En la mañana del 4 de marzo de 1918, uno de los cocineros de la base militar de Camp Fuston (en Fort Riley, localidad del estado norteamericano de Kansas) era trasladado de urgencia a la enfermería del campamento, aquejado de agudos síntomas de gripe. Al final de aquel mismo día, eran ya decenas de soldados los que presentaban un cuadro médico similar. A pesar de ello, los oficiales sanitarios del campo decidieron que todos los soldados que habían completado su entrenamiento, habían de partir para combatir, tal y como estaba previsto, a Francia, en cuyo frente occidental se libraban las últimas batallas antes de la firma del armisticio -11 de noviembre de 1918- que habría de poner fin a la Primera Guerra Mundial.

A primeros de abril, una vez desembarcados los «Sammies» (así apodaban los alemanes a los soldados estadounidenses, al igual que «Tommies» a los ingleses) en el puerto de Brest, la epidemia de gripe se propagó rápidamente entre las tropas aliadas, y pronto también entre las de la coalición germano-austrohúngara, de manera que a finales de mayo ya se contabilizaban más de 100.000 muertes a causa de la epidemia en las trincheras; más que las causadas por las balas y la metralla de las bombas.

No obstante, la más virulenta y mortal oleada de contagio estaba todavía por llegar. Apareció en el otoño de 1918 y en puntos muy distintos del planeta, siendo la responsable del 64% de las muertes totales que causó la pandemia. Y a esta oleada aún siguió una tercera, a partir de enero de 1919, con gran incidencia en Norteamérica y Europa. Los cinco continentes fueron afectados por aquella crisis sanitaria, si bien fue Asia el que soportó casi la mitad de la mortandad. Las opiniones más optimistas cifran el número de óbitos habidos, en todo el mundo, en 21 millones, si bien las versiones más verosímiles elevan este número, al menos, hasta los 50 millones de muertos, así como en 500 millones el número de personas afectadas, es decir, casi un tercio de la población entonces existente en el planeta.

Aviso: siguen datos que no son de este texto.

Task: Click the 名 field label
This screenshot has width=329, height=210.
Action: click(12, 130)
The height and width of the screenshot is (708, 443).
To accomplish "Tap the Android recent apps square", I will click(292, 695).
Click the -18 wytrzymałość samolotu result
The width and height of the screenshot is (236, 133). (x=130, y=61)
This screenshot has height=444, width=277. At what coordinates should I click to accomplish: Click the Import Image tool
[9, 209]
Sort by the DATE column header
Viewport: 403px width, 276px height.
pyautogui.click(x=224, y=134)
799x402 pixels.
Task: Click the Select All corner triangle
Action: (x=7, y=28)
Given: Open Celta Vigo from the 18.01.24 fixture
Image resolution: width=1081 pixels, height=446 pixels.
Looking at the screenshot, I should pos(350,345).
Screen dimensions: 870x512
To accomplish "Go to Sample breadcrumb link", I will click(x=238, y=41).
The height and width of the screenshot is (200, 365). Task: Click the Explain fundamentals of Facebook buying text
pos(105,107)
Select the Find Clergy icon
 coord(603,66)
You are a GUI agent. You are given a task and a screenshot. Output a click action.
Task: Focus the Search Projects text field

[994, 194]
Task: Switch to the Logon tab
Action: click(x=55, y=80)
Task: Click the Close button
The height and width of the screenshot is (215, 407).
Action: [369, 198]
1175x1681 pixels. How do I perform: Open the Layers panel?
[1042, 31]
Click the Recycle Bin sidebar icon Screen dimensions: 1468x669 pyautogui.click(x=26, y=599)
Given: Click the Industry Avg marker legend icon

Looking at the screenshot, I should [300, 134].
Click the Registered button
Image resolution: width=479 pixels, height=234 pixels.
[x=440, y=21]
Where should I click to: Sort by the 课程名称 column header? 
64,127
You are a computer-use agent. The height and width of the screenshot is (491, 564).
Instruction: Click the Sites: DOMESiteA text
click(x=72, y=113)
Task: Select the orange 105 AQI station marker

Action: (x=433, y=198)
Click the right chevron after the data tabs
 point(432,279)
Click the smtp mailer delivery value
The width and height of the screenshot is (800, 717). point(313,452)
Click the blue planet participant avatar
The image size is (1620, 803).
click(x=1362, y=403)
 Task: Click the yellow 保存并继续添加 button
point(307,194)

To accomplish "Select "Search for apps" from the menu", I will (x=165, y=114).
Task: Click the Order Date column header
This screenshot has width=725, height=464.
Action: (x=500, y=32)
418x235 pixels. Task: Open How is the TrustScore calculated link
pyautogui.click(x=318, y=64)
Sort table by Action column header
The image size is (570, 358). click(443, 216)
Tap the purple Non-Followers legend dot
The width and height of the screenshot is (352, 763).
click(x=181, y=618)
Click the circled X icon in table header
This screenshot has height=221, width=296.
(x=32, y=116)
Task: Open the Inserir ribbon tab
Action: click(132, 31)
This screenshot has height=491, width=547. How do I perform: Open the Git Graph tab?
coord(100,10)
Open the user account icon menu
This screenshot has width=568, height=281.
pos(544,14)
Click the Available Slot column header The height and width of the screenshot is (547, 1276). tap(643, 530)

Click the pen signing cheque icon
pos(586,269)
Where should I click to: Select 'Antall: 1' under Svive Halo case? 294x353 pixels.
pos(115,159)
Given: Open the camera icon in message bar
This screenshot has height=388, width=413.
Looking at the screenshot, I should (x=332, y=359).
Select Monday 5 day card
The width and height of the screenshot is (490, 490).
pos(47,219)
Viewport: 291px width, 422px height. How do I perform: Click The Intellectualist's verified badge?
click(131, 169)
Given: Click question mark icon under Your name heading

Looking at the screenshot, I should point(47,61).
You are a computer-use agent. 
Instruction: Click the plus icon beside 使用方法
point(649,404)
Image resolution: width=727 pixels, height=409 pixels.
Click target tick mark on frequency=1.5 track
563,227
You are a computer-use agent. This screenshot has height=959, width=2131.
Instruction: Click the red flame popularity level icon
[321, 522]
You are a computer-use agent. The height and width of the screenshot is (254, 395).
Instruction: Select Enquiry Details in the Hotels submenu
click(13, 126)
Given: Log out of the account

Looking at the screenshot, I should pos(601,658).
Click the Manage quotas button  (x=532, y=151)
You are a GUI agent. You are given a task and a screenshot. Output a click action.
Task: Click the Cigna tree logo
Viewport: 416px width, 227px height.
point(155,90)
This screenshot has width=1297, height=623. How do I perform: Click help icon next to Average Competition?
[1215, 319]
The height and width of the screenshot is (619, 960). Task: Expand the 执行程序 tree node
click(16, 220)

Y aunque nuestra nación también sufrió gravemente la pandemia (hasta 300.000 personas podrían haber muerto en España por el contagio), la enfermedad fue injustamente denominada a nivel internacional como «Gripe española». Y paradójicamente ello se debió a que, a diferencia de los países beligerantes en la Gran Guerra (que practicaban la censura informativa) en España -que fue país neutral- había libertad de expresión, por lo que todos los periódicos españoles informaron con veracidad sobre la virulencia de la gripe. Sin embargo, lejos de reconocer a España su labor humanitaria por informar con rigor sobre la pandemia, los países responsables de su propagación colgaron a nuestro país el sambenito de su nombre: «Gripe española».

Claro que también los países enfrentados en la Gran Guerra se lo atribuyeron entre sí. Así, en Alemania se llamó «Gripe de Flandes» y en Polonia «Gripe bolchevique». Mientras, en España recibió el apelativo de «Soldado de Nápoles», al parecer porque esta melodía de la zarzuela La canción del olvido (reestrenada en Madrid en marzo de 1918, coincidiendo con los inicios de la epidemia) se hizo tan popular y pegadiza como la gripe. Más recientemente, Laura Spinney la ha descrito como El jinete pálido, título de un magnífico libro en el que la escritora británica se adentra en las tenebrosas profundidades de la que, posiblemente, fue la más devastadora crisis sanitaria a la que ha debido enfrentarse hasta ahora la humanidad.